New funds target Canadian banks, U.S. tech behemoths, green property and renewable infrastructure
Each week, Investment Executive lists notable new products launched in Canada. Here’s what came out recently:
- Mulvihill Capital Management Inc.’s Canadian Bank Enhanced Yield ETF (TSX: CBNK) started trading Feb. 28. The ETF is comprised mainly of common shares of Bank of Montreal, Bank of Nova Scotia, Canadian Imperial Bank of Commerce, National Bank of Canada, Royal Bank of Canada and Toronto-Dominion Bank. The ETF will also write call and put options. With a management fee of 0.65%, the Mulvihill Canadian Bank Enhanced Yield ETF has a risk rating of medium to high.
- Evolve Funds Group Inc.’s FANGMA Index ETF invests in shares of Meta Platforms Inc. (formerly Facebook Inc.), Amazon Inc., Netflix Inc., Google parent Alphabet Inc., Microsoft Corp. and Apple Inc. The alternative fund can invest more than 10% of its net asset value in securities of a single issuer, has the ability to borrow cash, can short-sell beyond the limits prescribed for conventional mutual funds and can employ leverage. The management fee is 0.5% and the risk rating is medium to high. The ETF began trading March 1 on the TSX under the symbols TECE (hedged), TECE.B (unhedged) and TECE.U (USD).

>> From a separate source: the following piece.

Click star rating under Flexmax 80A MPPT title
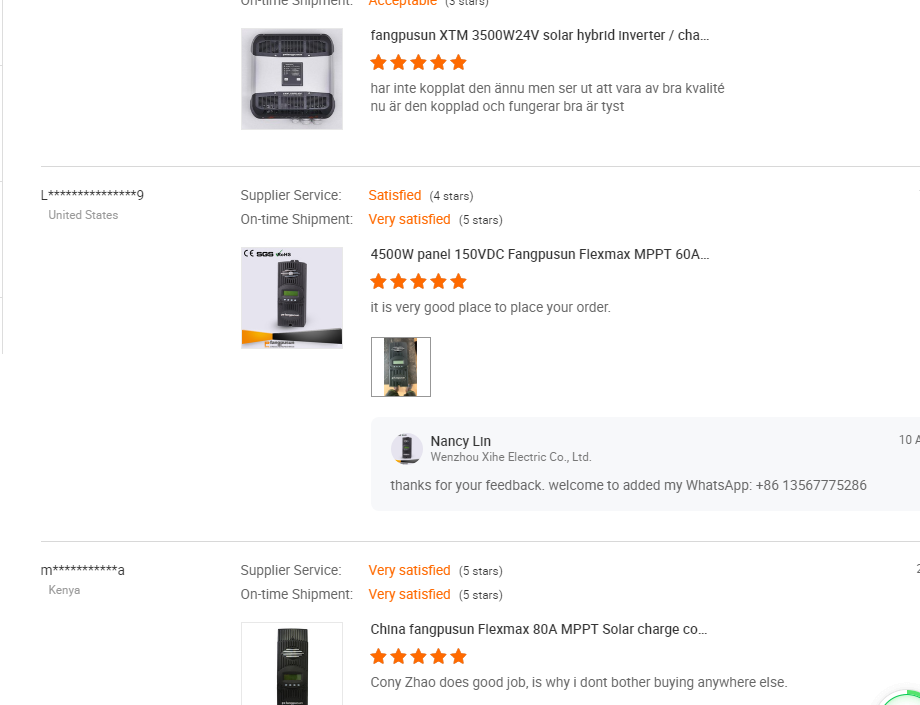The height and width of the screenshot is (705, 920). [x=418, y=656]
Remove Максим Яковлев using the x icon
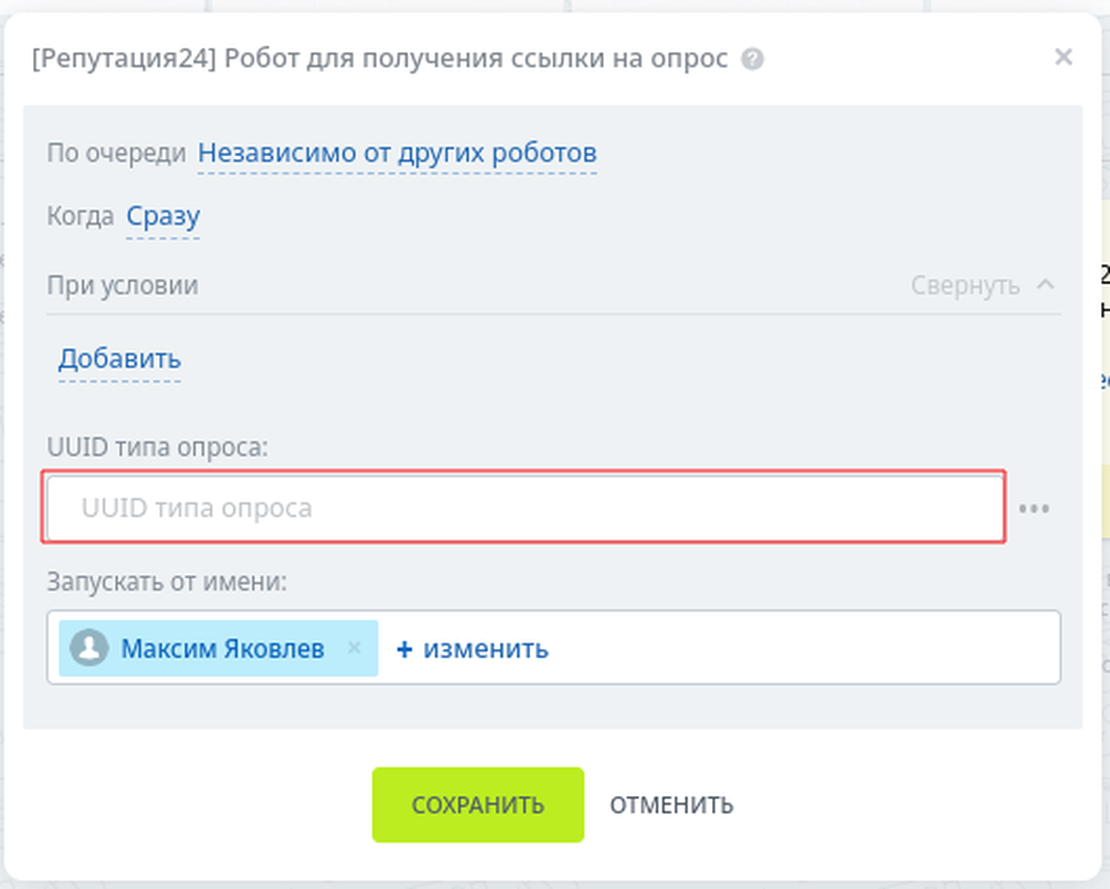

- Northwest & Ethical Investments L.P. launched March 1 the NEI Clean Infrastructure Fund, which invests in firms with low-carbon power generation assets or renewable infrastructure. Managed by Ecofin Advisors Limited, the fund’s risk rating is medium. The series A version of the fund has a management fee of 1.7%, while the Series F fee is 0.7%.
- Biotechnology and digital security are the targets of two CI Global Asset Management ETFs that started trading March 1. The CI Bio-Revolution ETF (TSX: CDNA) tracks the performance of the biotechnology and genomics industry through the Solactive Global Genomics Immunology and Medical Revolution CAD Hedged Index. The CI Digital Security ETF (TSX: CBUG) tracks the performance of the global digital security industry using the Solactive Digital Security CAD Hedged Index. Both ETFs have a management fee of 0.4% and a risk rating of medium to high.
- Middlefield Group’s Sustainable Real Estate Dividend Fund (TSX: MSRE.UN) is a non-redeemable fund closing March 30. The fund will invest in dividend-paying securities of international firms that provide sustainable real estate solutions. The fund has a management fee of 1.25%.